| Task prompt |
Find "Click Weiter button to proceed" and "Task: Click the ID info icon in table header" in the records below. Copy the lines holding them and every line between, exactly, and no others.

Excerpts from a dataset:

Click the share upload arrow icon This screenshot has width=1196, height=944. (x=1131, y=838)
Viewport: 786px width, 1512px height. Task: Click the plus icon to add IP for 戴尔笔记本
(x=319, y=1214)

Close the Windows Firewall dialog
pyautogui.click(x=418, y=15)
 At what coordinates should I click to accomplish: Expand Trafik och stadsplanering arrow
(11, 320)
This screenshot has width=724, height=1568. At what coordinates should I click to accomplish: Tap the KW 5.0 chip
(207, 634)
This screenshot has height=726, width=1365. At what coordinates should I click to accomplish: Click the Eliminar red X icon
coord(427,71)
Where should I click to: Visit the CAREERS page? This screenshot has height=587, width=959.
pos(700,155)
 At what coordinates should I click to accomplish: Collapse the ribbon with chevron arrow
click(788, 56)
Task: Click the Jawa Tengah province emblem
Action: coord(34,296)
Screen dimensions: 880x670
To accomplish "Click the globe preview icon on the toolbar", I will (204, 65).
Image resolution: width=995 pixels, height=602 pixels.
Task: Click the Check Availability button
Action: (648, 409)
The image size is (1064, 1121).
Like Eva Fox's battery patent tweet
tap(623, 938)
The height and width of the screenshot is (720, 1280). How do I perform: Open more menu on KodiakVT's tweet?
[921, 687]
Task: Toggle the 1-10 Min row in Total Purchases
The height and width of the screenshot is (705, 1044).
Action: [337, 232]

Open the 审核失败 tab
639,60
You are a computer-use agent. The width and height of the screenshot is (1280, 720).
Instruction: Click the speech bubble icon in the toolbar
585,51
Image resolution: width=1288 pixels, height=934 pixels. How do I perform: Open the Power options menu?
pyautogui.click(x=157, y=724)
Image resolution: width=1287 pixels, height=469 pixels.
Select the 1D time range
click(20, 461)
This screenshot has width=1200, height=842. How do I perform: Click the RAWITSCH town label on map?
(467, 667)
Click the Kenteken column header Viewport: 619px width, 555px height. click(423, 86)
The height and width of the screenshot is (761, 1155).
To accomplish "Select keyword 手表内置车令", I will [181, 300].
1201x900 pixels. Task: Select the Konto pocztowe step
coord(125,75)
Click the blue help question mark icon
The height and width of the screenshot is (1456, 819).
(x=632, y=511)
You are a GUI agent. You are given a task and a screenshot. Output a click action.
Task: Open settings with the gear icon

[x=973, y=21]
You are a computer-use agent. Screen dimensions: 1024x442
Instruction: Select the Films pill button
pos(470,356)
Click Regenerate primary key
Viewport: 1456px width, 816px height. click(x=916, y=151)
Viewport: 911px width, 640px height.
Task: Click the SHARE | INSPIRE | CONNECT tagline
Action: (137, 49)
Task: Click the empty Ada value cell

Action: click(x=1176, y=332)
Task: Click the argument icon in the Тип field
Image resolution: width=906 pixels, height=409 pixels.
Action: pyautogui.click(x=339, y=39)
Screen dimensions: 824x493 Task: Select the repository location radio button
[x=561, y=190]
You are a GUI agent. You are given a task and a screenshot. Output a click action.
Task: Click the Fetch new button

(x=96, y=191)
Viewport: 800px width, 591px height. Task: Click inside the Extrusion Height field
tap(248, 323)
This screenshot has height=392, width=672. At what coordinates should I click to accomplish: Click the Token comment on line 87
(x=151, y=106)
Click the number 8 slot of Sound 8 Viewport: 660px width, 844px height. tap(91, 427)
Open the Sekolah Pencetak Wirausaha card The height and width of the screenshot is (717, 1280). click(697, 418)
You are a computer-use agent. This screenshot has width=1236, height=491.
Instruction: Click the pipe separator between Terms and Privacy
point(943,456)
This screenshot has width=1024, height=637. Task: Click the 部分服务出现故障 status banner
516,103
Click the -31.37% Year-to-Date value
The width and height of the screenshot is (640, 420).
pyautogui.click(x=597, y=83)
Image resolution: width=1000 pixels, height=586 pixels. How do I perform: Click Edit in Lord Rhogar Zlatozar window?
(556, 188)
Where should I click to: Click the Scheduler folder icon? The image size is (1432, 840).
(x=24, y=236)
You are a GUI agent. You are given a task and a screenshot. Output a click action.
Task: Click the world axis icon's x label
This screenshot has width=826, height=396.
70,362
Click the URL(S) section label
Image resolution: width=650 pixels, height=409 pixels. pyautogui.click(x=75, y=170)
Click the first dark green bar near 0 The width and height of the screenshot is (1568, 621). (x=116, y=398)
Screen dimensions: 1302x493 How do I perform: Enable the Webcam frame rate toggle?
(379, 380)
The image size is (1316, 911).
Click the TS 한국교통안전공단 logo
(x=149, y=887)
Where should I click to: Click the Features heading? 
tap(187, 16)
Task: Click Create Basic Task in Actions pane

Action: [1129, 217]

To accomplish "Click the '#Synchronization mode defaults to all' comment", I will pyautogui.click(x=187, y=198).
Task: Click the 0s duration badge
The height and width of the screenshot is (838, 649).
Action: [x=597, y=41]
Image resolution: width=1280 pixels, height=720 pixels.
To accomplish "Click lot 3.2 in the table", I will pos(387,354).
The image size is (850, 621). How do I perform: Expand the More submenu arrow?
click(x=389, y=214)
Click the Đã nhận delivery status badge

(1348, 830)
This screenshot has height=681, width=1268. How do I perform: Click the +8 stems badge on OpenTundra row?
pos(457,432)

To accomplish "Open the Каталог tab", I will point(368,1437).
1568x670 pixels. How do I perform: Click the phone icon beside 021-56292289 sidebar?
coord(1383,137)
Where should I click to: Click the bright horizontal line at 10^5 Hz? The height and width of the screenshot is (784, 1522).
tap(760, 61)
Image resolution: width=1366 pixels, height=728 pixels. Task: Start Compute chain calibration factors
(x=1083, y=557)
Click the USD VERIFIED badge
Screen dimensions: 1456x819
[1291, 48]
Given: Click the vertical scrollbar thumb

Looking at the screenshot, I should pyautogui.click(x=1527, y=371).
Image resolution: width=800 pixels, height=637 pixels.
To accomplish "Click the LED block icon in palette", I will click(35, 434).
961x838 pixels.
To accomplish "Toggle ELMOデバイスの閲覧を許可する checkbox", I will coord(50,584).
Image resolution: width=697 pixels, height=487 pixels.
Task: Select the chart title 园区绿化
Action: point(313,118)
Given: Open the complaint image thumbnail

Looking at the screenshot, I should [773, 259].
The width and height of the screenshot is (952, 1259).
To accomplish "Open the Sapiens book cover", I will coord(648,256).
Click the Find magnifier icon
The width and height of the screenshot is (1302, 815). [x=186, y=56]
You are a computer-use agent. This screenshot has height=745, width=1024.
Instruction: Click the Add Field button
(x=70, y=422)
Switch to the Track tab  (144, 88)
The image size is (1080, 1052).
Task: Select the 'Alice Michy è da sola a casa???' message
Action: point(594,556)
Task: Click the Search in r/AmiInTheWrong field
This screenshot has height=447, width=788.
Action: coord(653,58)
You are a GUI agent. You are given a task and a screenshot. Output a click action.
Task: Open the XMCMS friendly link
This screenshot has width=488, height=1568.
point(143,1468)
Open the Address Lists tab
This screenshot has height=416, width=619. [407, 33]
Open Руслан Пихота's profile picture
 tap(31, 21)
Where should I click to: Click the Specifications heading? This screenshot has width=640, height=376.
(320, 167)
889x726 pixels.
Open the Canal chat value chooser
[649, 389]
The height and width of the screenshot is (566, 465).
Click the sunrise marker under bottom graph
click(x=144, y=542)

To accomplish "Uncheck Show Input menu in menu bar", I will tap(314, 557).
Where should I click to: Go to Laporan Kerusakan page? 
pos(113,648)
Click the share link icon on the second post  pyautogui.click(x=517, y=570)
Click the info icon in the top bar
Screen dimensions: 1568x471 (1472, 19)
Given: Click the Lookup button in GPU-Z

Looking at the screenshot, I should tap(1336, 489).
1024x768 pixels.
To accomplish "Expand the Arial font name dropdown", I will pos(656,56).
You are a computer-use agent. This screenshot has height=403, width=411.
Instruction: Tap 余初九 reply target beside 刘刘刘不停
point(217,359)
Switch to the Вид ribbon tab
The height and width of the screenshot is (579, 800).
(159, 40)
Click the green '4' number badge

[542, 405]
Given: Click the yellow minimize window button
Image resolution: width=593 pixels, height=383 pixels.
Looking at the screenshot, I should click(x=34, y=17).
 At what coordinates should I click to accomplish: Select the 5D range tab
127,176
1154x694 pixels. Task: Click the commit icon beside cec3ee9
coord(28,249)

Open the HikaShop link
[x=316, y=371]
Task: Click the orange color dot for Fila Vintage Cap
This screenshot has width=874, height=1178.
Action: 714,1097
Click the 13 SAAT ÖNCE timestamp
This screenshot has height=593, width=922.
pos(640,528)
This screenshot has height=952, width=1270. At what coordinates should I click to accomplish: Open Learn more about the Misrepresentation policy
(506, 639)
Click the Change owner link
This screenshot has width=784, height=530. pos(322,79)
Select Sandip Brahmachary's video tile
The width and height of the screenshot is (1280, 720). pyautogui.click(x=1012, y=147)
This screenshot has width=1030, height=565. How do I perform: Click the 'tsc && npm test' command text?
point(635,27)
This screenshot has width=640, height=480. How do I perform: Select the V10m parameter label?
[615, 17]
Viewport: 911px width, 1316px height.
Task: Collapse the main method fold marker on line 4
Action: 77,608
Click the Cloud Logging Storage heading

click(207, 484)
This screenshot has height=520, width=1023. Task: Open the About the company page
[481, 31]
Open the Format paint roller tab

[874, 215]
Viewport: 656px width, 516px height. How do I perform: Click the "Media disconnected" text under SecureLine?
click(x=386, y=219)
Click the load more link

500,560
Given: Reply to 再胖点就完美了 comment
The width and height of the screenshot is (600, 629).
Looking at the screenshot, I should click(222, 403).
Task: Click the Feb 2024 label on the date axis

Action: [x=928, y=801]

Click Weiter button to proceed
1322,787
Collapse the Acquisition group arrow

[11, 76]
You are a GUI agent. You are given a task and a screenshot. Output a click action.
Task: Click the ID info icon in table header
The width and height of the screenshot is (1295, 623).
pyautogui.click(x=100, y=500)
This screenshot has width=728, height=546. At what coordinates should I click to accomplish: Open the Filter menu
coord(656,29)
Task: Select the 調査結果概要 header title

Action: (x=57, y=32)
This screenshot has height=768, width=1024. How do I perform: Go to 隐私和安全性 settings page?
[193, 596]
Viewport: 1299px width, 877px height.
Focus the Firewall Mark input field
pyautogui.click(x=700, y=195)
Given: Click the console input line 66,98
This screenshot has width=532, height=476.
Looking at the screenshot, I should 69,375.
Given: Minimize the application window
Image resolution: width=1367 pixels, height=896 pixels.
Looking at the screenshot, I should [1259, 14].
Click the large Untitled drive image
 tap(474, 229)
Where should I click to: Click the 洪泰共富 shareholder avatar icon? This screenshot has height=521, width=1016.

| Problem solution |
Click Weiter button to proceed
1322,787
Collapse the Acquisition group arrow

[11, 76]
You are a GUI agent. You are given a task and a screenshot. Output a click action.
Task: Click the ID info icon in table header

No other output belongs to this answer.